The desperation of Labour's attacks on George Osborne is readily apparent in THIS very strange article by blogging Labour MP Tom Harris. He thinks that wizened old Thatcherites like me will have apoplexy at Osborne's suggestion that the Bank of England should intervene to stop rampant house price inflation.
Harris's logic is at best warped and at worst just plain mischievous. He appears to think that Thatcherites are all in favour of a totally free market without any form of intervention from anyone. He needs to read up on his economics. If that were the case there would be no case or need for a Bank of England whatsoever. That way lies madness.
Most people support the Bank of England's role in using its powers to help control inflation. It has always been slightly anomalous that house price inflation has been ignored. All George Osborne is suggesting is that the Bank should now give priority to preventing house price inflation getting out of control, in the way that it did in the late 1980s and over the last ten years. Perhaps if it had had those instructions, we wouldn't be in the dire straits we find ourselves in now.
What Tom Harris is suggesting is that we should "do nothing" (copyright Gordon Brown). Funny that.
6 comments:
"He appears to think that Thatcherites are all in favour of a totally free market without any form of intervention from anyone.

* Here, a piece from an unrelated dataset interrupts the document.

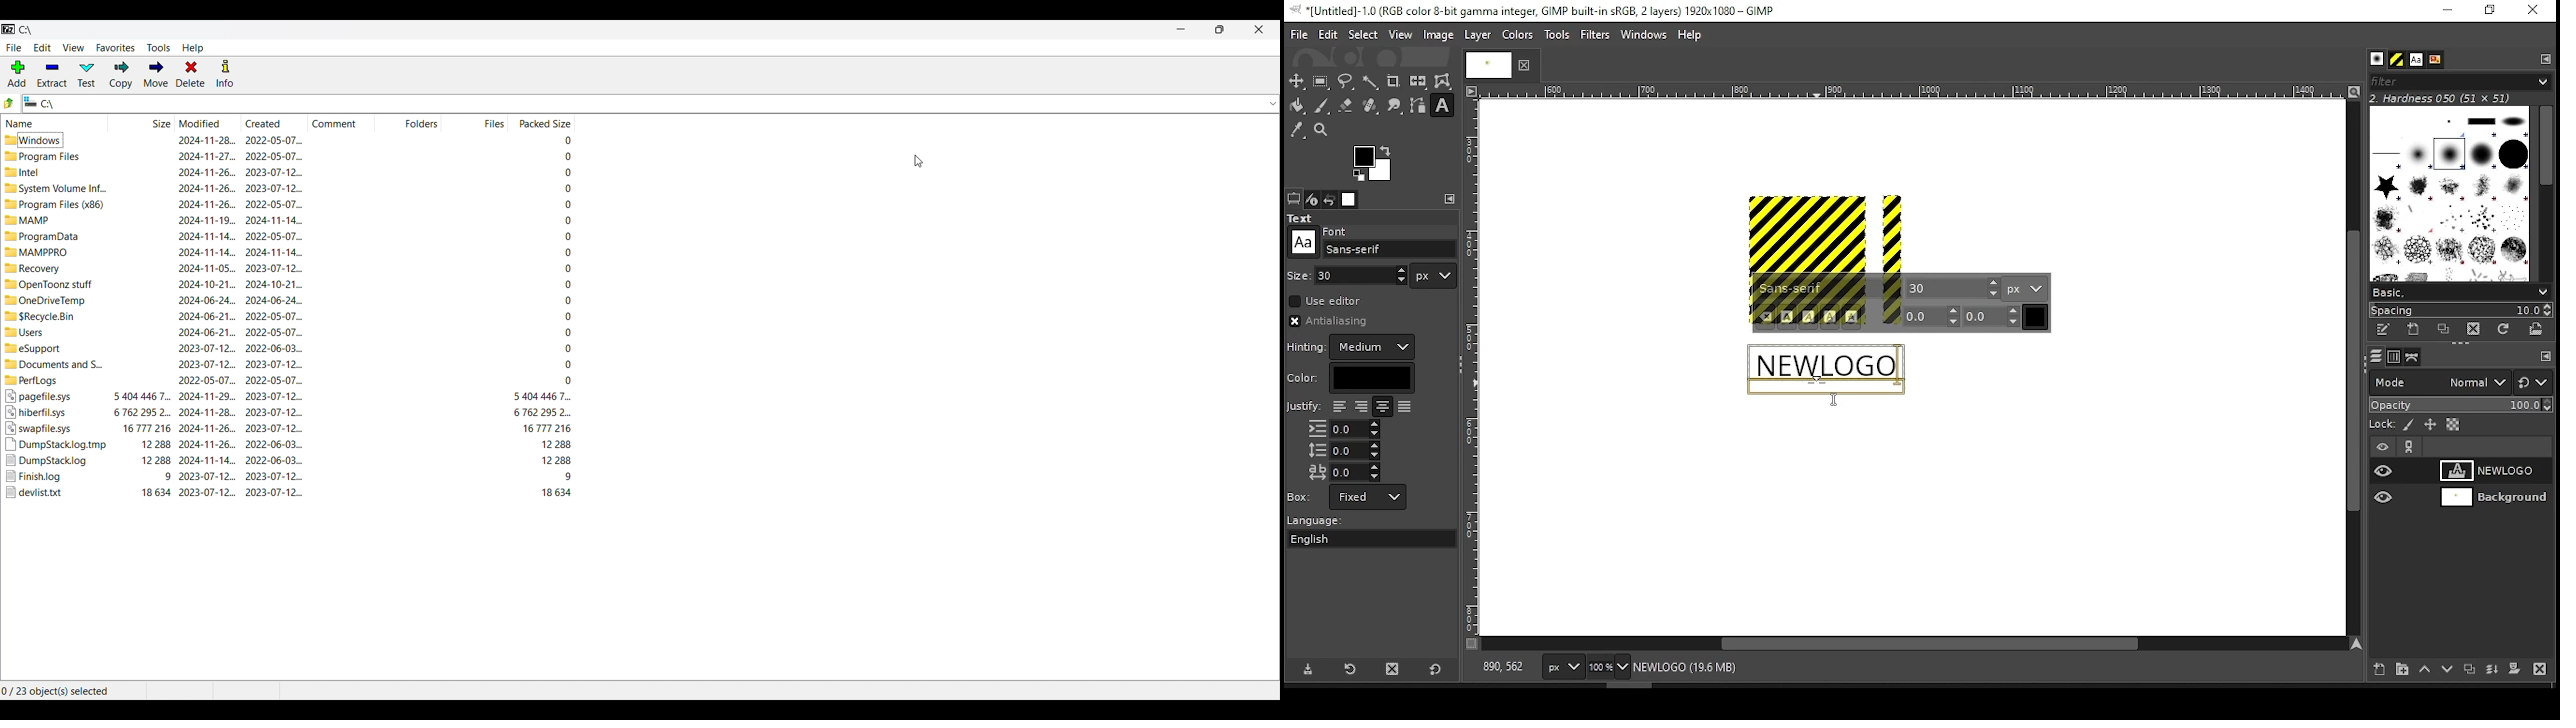  I want to click on scroll bar, so click(2351, 367).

He needs to read up on his economics. If that were the case there would be no case or need for a Bank of England whatsoever. That way lies madness."
Nonsense. The Bank of England by centrally manipulating interest rates (and always holding them too low) has caused this crisis. Interest rates should be decided by the free market, not a body with government privileges.

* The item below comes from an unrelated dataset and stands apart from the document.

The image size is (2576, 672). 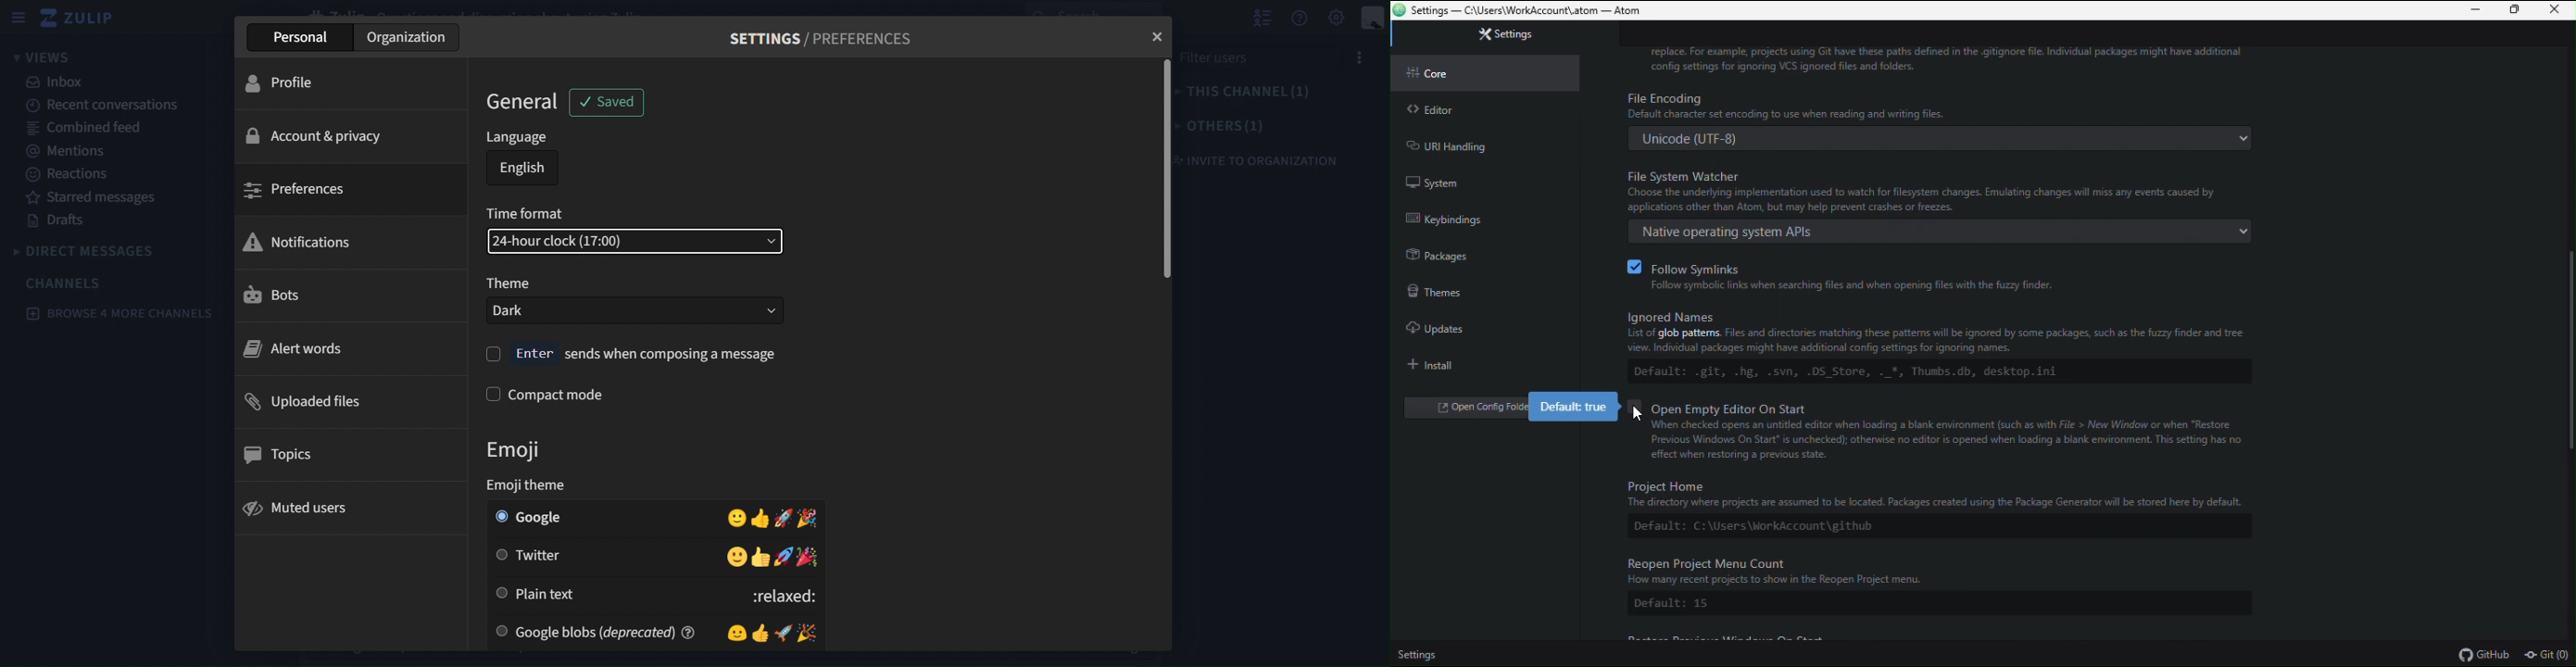 What do you see at coordinates (606, 104) in the screenshot?
I see `saved` at bounding box center [606, 104].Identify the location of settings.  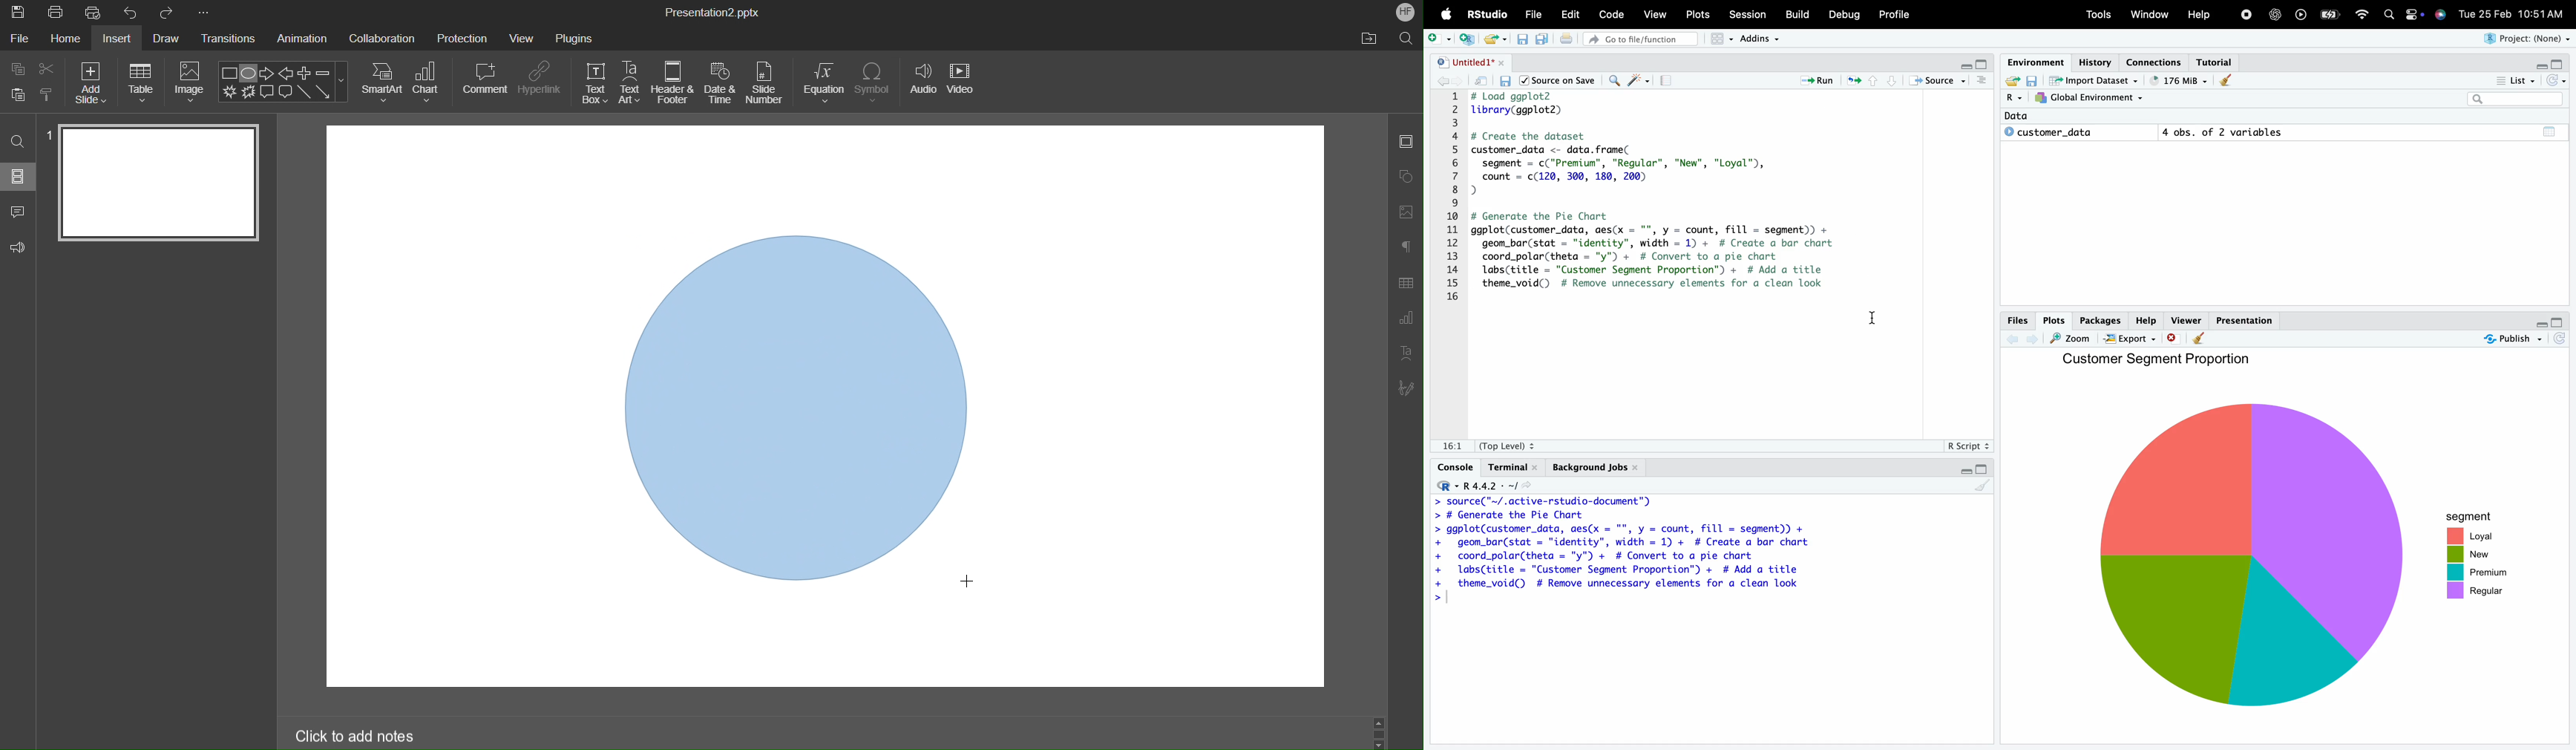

I wouldn't worry about Tom Harris and his post Iain. Notice that he's already being corrected by his own. Bluff and bluster on his behalf methinks.
ps If you have access to HolyroodLive tomorrow pm, have a look at the tory shadow finance laddie, Derek Brownlie. I'm impressed - aye even as a Scottish independent supporter.

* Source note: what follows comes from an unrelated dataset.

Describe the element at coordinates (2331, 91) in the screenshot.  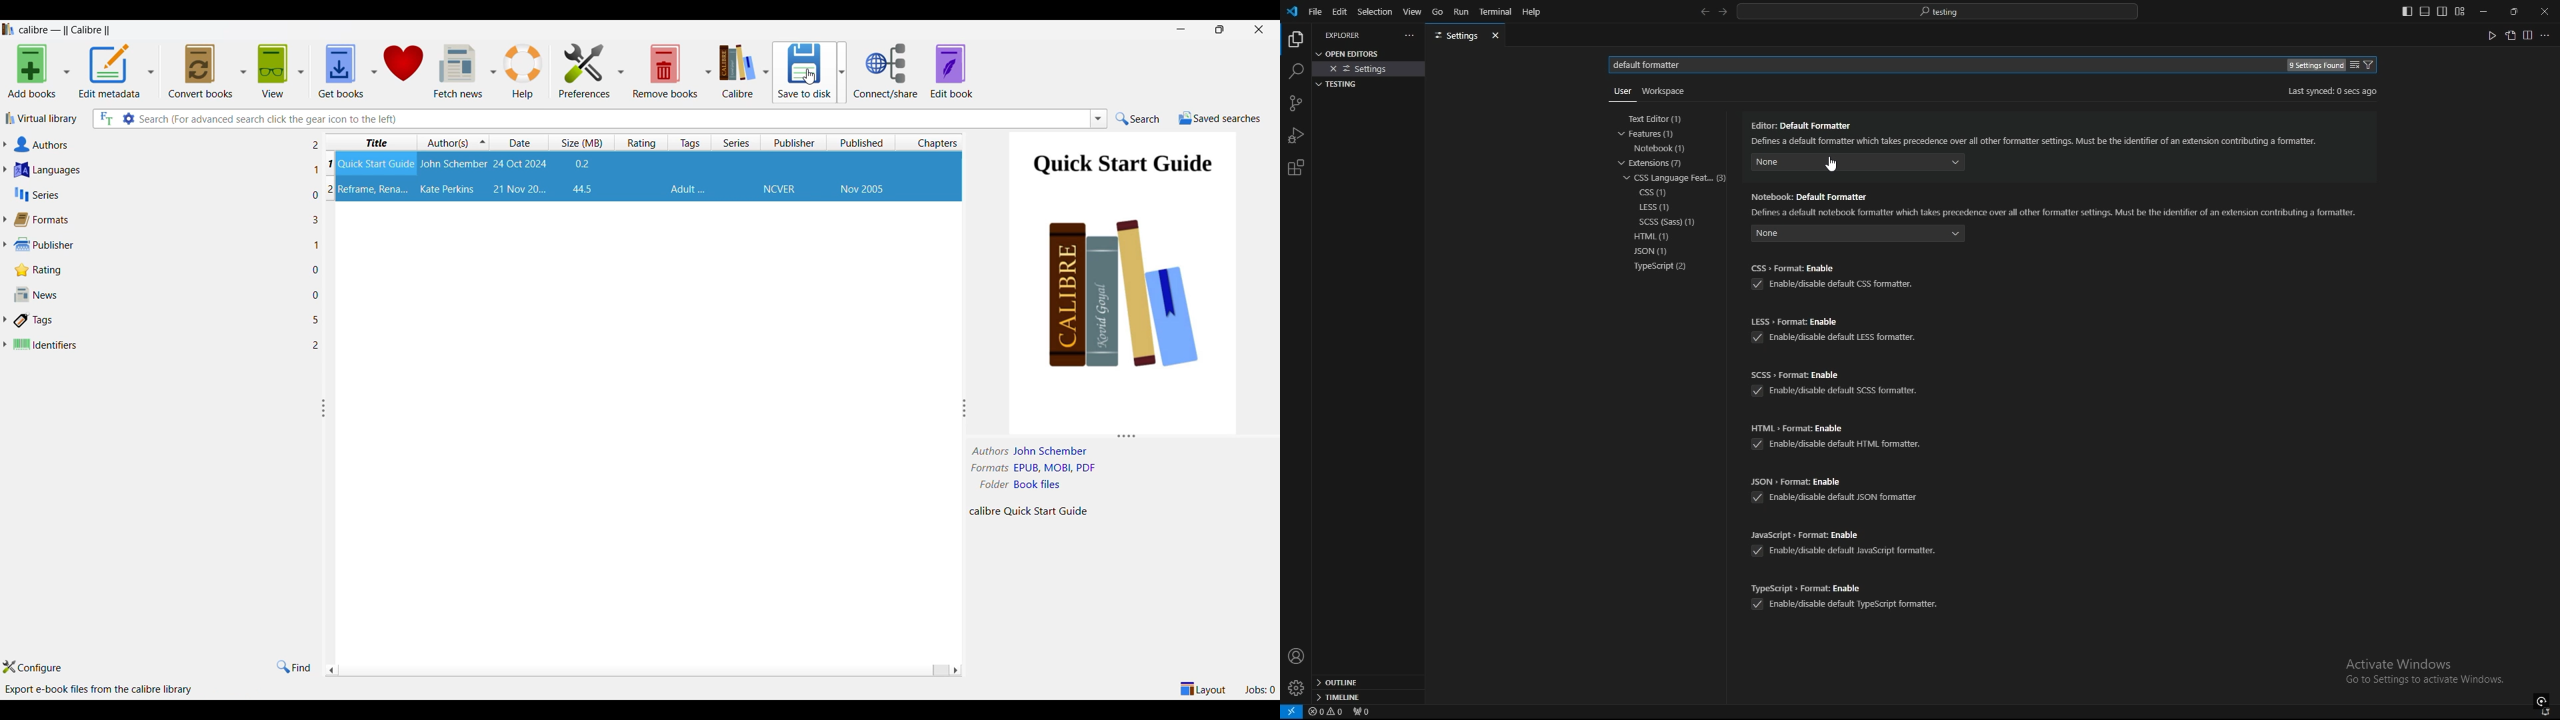
I see `Last synced: 0 secs ago` at that location.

Iain, am I incorrect in thinking that Gordon Brown dropped House prices from the inflation index measurement.
If this had been included wouldn't the inflation figure have been consistently higher than it was shown to be and therefore interest rates would have been raised thus damping the credit boom?
Can someone confirm that it was our great leader who did this?
That would be the same Tom Harris who could not understand why we were moaning last year?
I notice he keeps rather quiet about that now...
As someone who started out as an artist, it has always amused me that the commercial value of art bears no relation to its intrinsic quality or its resemblance to anything I would call "Art".
Art is a harmless paradigm of unfettered free marketeering. And of course, the only people who get their fingers burnt with it, by and large deserve it. It is wise, as Oscar Wilde would remind us, not to "know the price of everything and the value of nothing"
Woudn't it be awful if the price of what is most peoples' biggest financial asset, a house, was allowed to float in a similarly subjective fiscal pool?
Well until recently, it did.
I would suggest therefore that a radical re-think of the way people buy and sell houses is long overdue. Why did it get to the point where anybody with a computer could get a mortgage on line or fluff up his assets (Mandy, we know wwhere you live) and over step the bounds of prudence? Why did the Building Societies turn into banks? Why do people think their is a God-given right to buy?
The sort of top-down tinkering with the housing market that George is proposing is like picking a little spot that has a gallon of pus under it.
What needs to happen is a radical rethink. You could start by making it difficult to get on the ladder in the first place. You used to have to have saved some money. You used to have to have been with a building society for years before they would even see you. Why not bring back mutual societies?
In order to keep the heat out of the housing market, the best thing is not to build it with straw and matchwood in the first place.
He appears to think that Thatcherites are all in favour of a totally free market without any form of intervention from anyone.
Wasn't that, in essence, the policy of Gordon 'Light touch' Brown?